The health reform law allows Californians with annual incomes at or below 138% of the federal poverty level to enroll in Medi-Cal starting in 2014.

Adding Up the Medi-Cal Growth

Medi-Cal currently covers more than 7 million state residents. The CBP report predicts that the program will grow over the next nine years to cover an additional:

  • 1.5 million residents through regular program growth;
  • 1 million Californians who previously were not eligible for Medi-Cal;
  • More than 500,000 residents who currently are eligible for Medi-Cal but are not enrolled in the program; and
  • More than 300,000 children who currently are enrolled in other public programs.

Funding the Expansion

The report predicts that the Medi-Cal expansion will cost about $37.1 billion between 2010 and 2019, with the federal government covering the bulk of the expansion costs. According to the report, California will receive more than $6 from the federal government for every dollar it spends on Medi-Cal.

Between 2014 and 2016, federal funds will entirely cover the cost of enrolling newly eligible adults in Medi-Cal.
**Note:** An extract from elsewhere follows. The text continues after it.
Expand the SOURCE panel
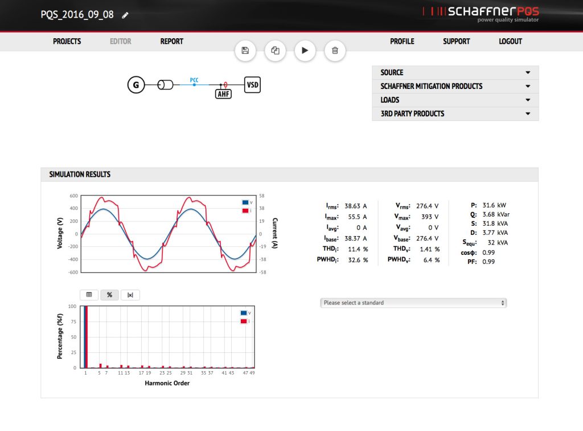 [455, 72]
Federal payments will decline over subsequent years to cover 90% of coverage costs by 2020 and thereafter.

Some Concerns Linger

Although the Medi-Cal expansion will reduce the number of uninsured Californians, it also raises concerns about access to physicians and reimbursement levels, according to "California Watch Blog."
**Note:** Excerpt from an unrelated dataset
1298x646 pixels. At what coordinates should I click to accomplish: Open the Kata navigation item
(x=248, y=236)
Many California physicians do not participate in Medi-Cal. A recent report from the California HealthCare Foundation found that about 25% of California physicians provide care for about 80% of the state's Medi-Cal beneficiaries. CHCF is the publisher of California Healthline.
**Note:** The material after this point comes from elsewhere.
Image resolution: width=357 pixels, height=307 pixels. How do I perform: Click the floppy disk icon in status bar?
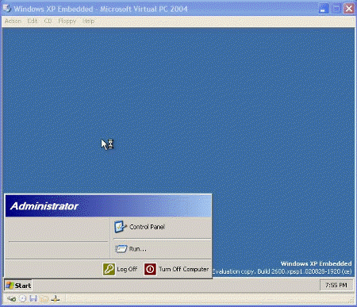33,299
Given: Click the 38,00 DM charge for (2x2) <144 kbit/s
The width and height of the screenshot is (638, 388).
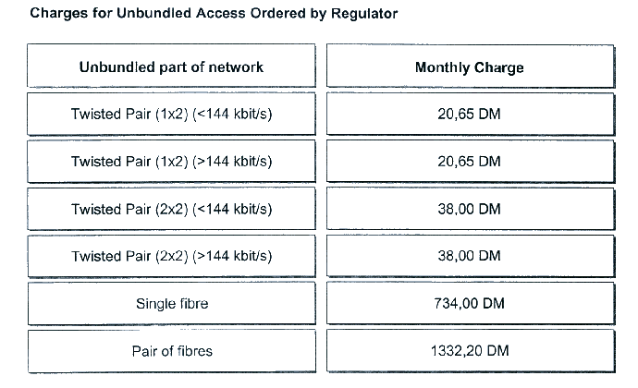Looking at the screenshot, I should [x=471, y=209].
The CHCF report also noted that California has one of the lowest Medicaid reimbursement rates in the nation.

The federal health reform law aims to increase physician participation in Medi-Cal. Between 2013 and 2014, the law requires states to provide Medicaid reimbursements at Medicare rates for comparable primary care services, with the federal government covering the difference in costs. States will have the ability to determine reimbursement rates following the two-year period (Lin, "California Watch Blog," 10/27).

James Roache
Lisa, You won't see any benefit for the doctors from Medi-Cal or Health Care Reform. Their benefit will come from treating patients in their office who either pay the bill themselves or have an insurance company that pays them a fair rate.The regulators fail to understand, among a lot of other things, health care is a market driven business. You will deploy your assets where you will get the most return. Medi-Cal and Medicare do not give you a return at all. Consider also, that a great number of physicians are baby boomers themselves and would just as soon as retire as to try and practice at their historical level of care while being paid at the low standard of care that Obamacare will eventually erode the reimbursement to. How long have we been hearing about the 20% cut from Medicare for doctors. Now its 23% and due on November 1.
James Roache
In a meeting with Secretary HHS Belshe' last week, it was revealed that as many as 4 million new Medi-Cal beneficiaries will be enrolled under Federal Health Care Reform rollout by January 1, 2014. That puts us well above the 10.5 million being project for 2019. What would be your best estimate for the total 2019 enrollment considering this new fact. In reference to physician fees, the last paragraph makes no sense to me at all. The feds say pay over the next two years according to comparable services rates, yet it says the state has the ability to determine rates after the same two year period. Make up your mind, one or the other, not both. Lastly DME providers of life support ventilators have not seen a rate increase since 1999. The state does not appear to even follow the bi annual rate review requirement at all in their case. Rates for pharmacy servics have been on the decline as well. Why would any physician trust this system? I have concern for the provider network to sustain.
Lisa Fujimoto
So I am not seeing the benefit if doctors wont provide the care to Medical patients?